Set every line of the data down again exactly, and keep the pictures out.
==== Data extracts
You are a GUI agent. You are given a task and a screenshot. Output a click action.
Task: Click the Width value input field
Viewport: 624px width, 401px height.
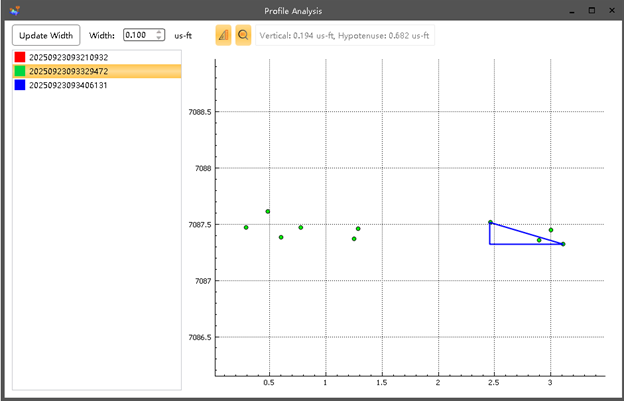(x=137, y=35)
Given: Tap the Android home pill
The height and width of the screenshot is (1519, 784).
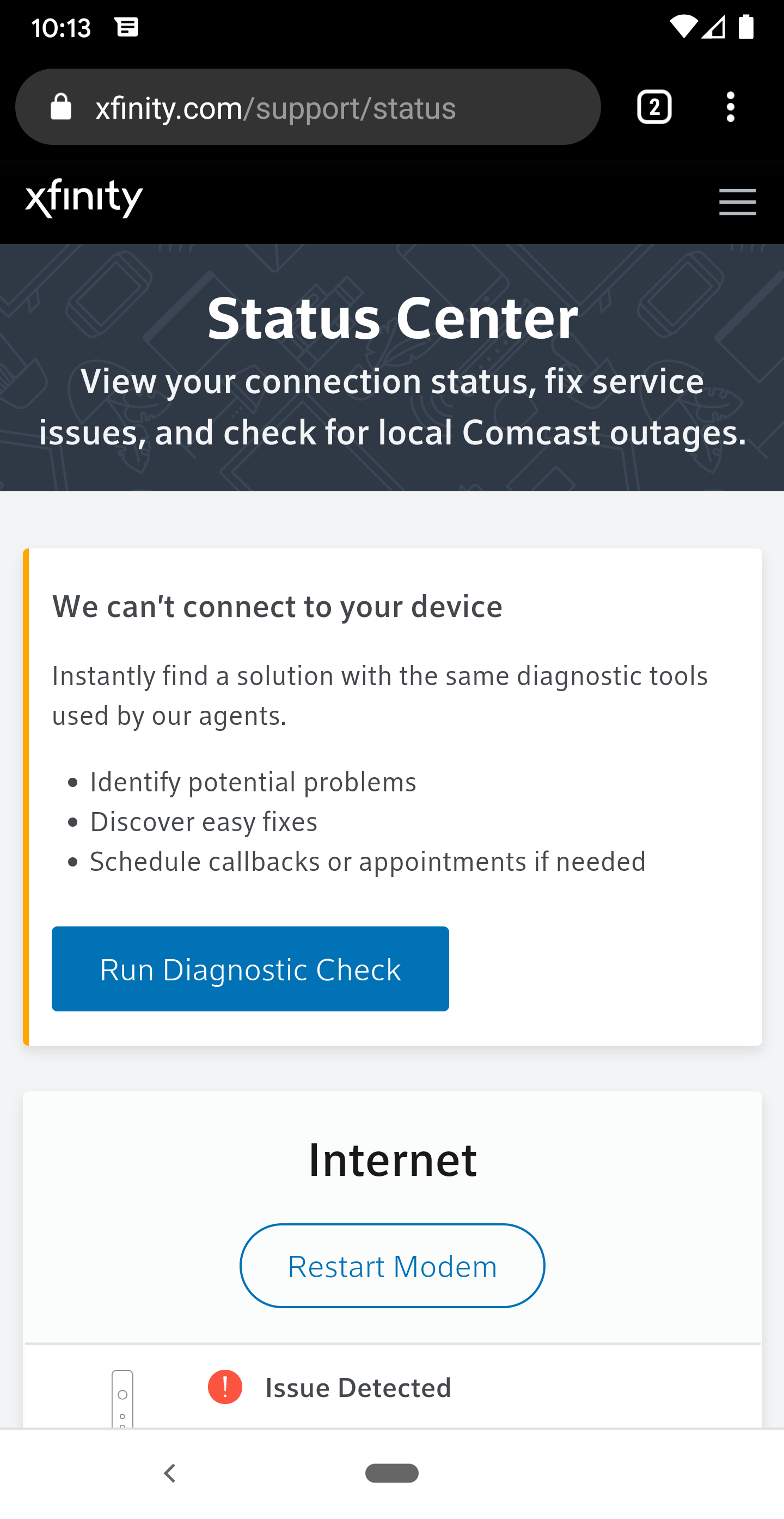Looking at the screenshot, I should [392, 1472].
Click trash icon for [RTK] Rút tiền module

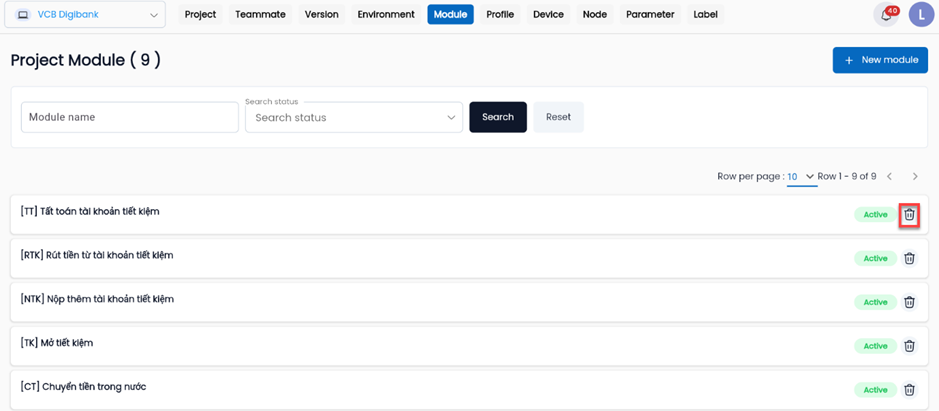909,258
========
Answer area —
You are a GUI agent. You are given a task and a screenshot. Output a click action.
Task: Click the Width value input field
Viewport: 624px width, 401px height.
(x=137, y=35)
Given: Tap the Android home pill
The height and width of the screenshot is (1519, 784).
Looking at the screenshot, I should [392, 1472].
Click trash icon for [RTK] Rút tiền module

909,258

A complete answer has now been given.